Field
Embodiments described in the present specification relate to a semiconductor memory device configured as an arrangement of memory cells each storing data by a change in resistance value of a variable resistance element, and an operation method thereof.
Description of the Related Art
In recent years, a resistance varying memory device employing a variable resistance element as a storage element has been receiving attention as a successor candidate of flash memory. Now, it is assumed that the resistance varying memory device, as well as including a resistance varying memory in a narrow sense, that is, a resistance varying memory that configures a transition metal oxide as a recording layer and stores a resistance value state of the transition metal oxide in a nonvolatile manner (ReRAM: Resistive RAM), includes also a phase change memory that employs chalcogenide or the like as a recording layer and uses resistance value information of a crystalline state (conductor) and an amorphous state (insulator) of the chalcogenide or the like (PCRAM: Phase Change RAM), and so on.

INSTRUCTIONS TO FOLLOW → Reproduce the full passage on resistance varying memory devices word for word.

Entries drawn from a collection
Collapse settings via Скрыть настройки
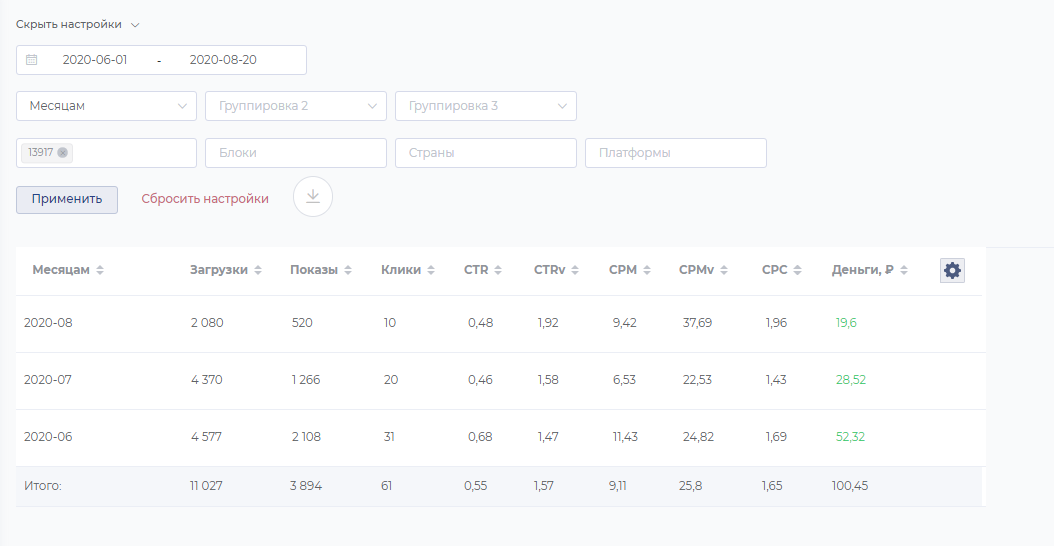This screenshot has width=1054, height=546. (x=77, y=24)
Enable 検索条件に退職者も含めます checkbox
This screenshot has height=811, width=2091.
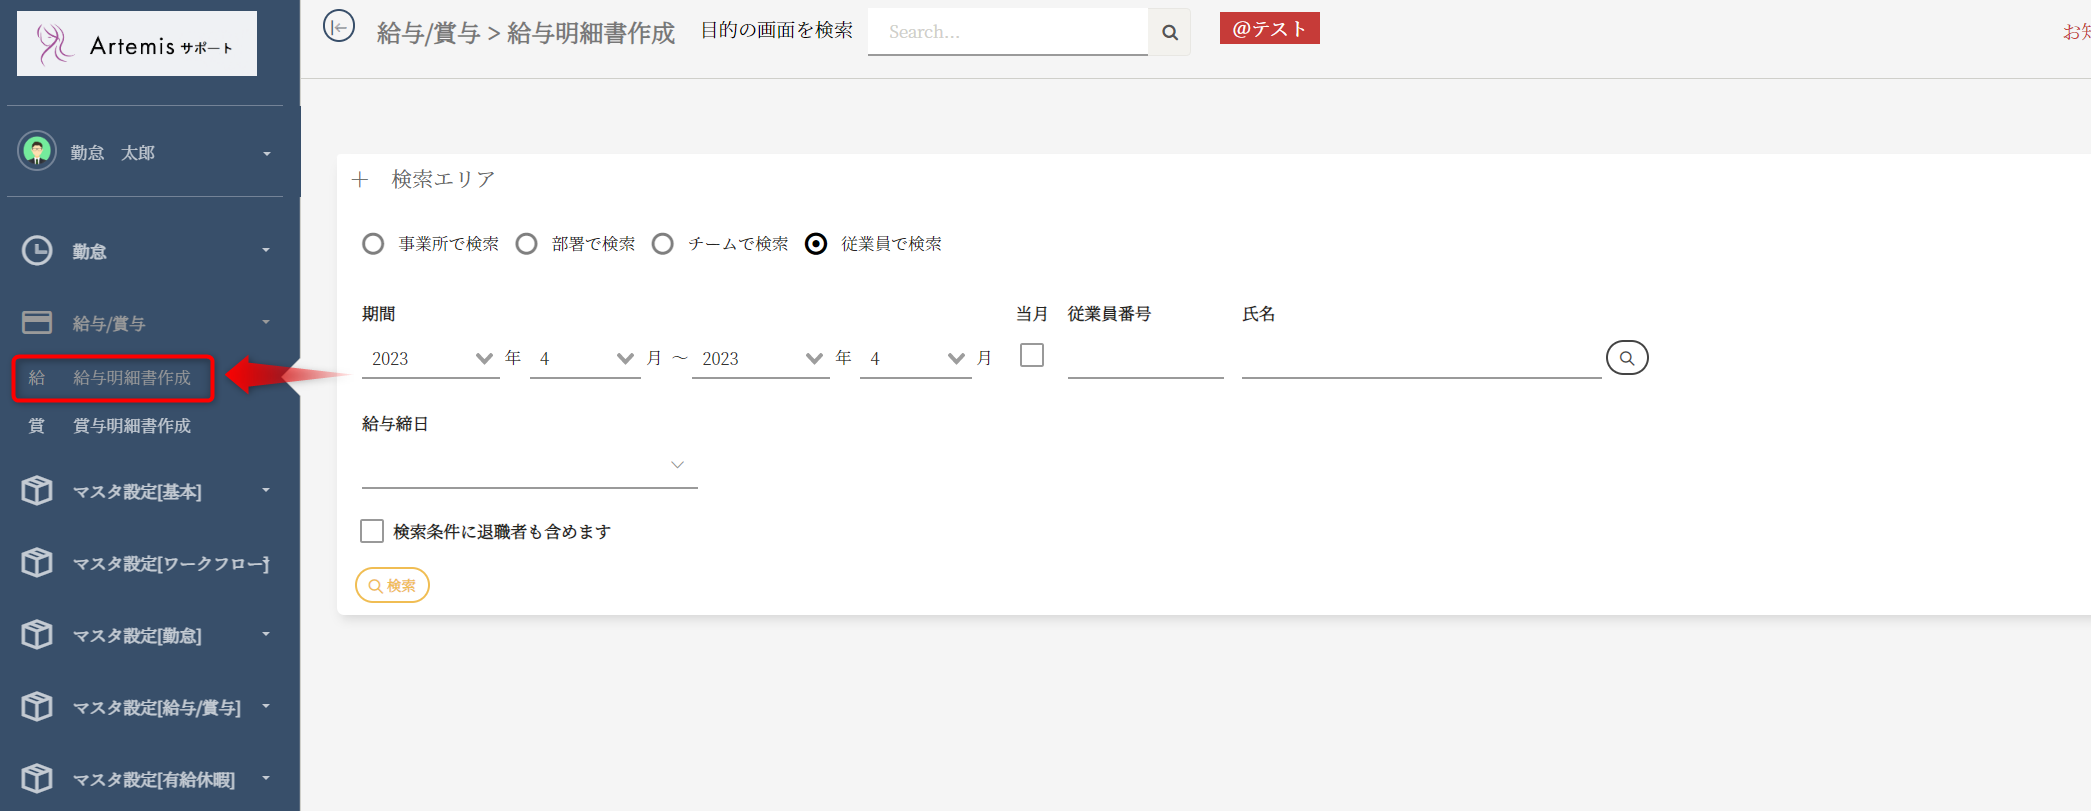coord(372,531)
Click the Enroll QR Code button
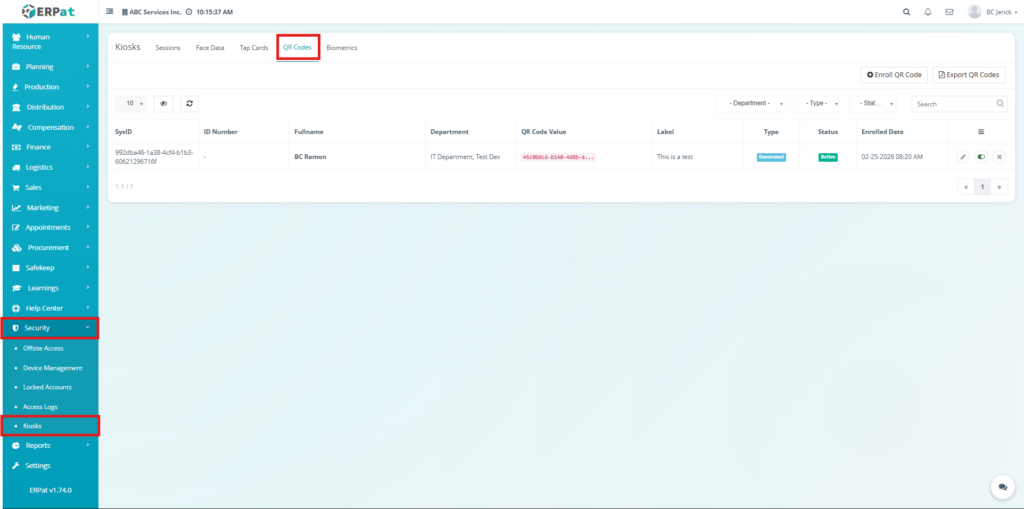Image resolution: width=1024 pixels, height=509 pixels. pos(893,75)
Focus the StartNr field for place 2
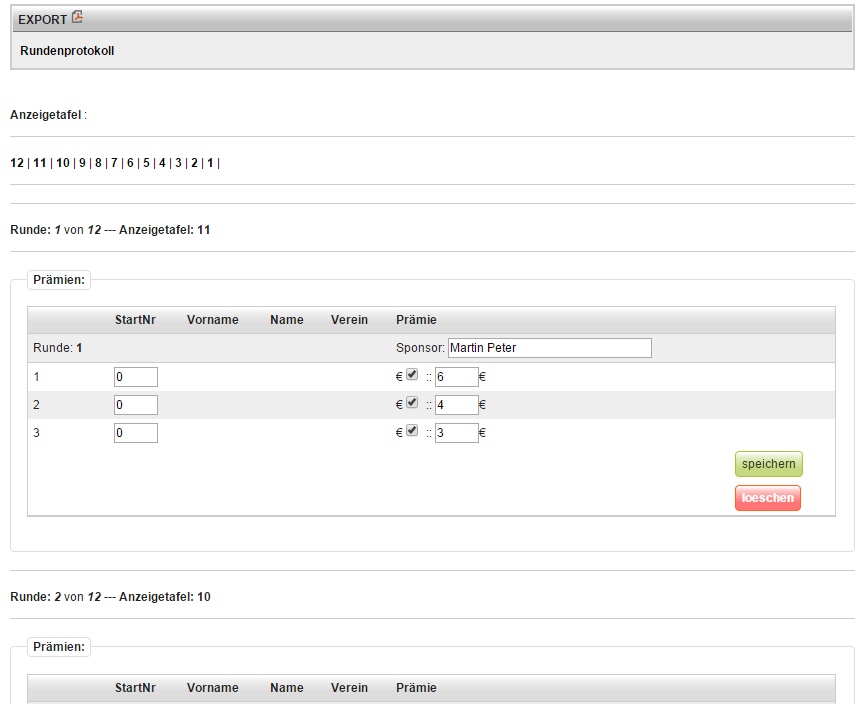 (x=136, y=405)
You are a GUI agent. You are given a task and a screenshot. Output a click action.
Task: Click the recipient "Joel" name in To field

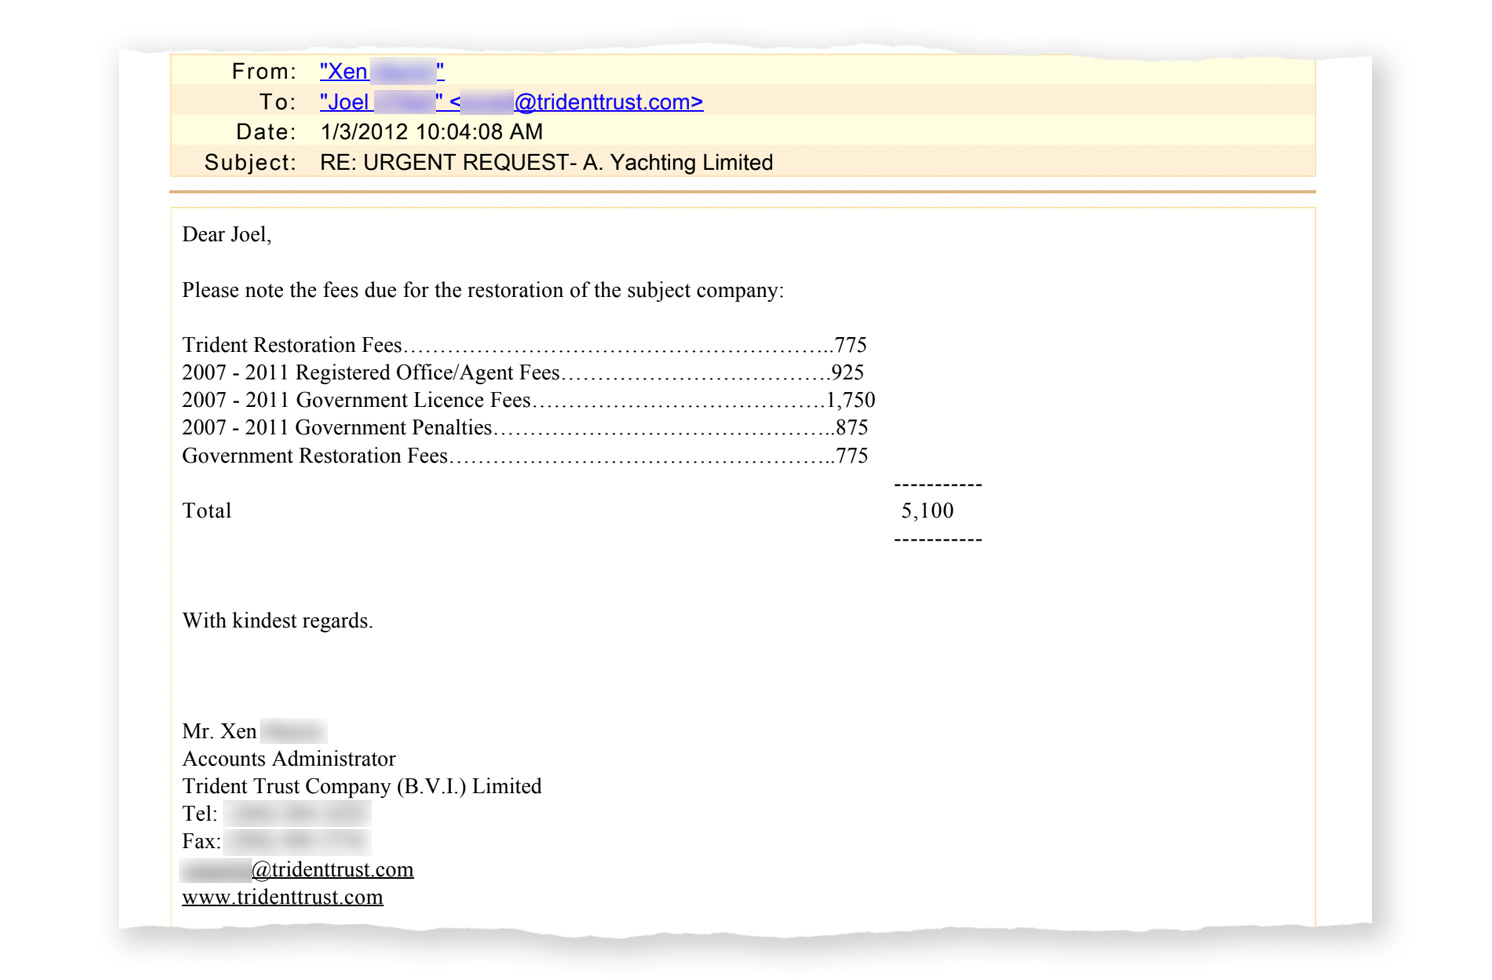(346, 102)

RESPONSE TO THIS EXERCISE →
Field
Embodiments described in the present specification relate to a semiconductor memory device configured as an arrangement of memory cells each storing data by a change in resistance value of a variable resistance element, and an operation method thereof.
Description of the Related Art
In recent years, a resistance varying memory device employing a variable resistance element as a storage element has been receiving attention as a successor candidate of flash memory. Now, it is assumed that the resistance varying memory device, as well as including a resistance varying memory in a narrow sense, that is, a resistance varying memory that configures a transition metal oxide as a recording layer and stores a resistance value state of the transition metal oxide in a nonvolatile manner (ReRAM: Resistive RAM), includes also a phase change memory that employs chalcogenide or the like as a recording layer and uses resistance value information of a crystalline state (conductor) and an amorphous state (insulator) of the chalcogenide or the like (PCRAM: Phase Change RAM), and so on.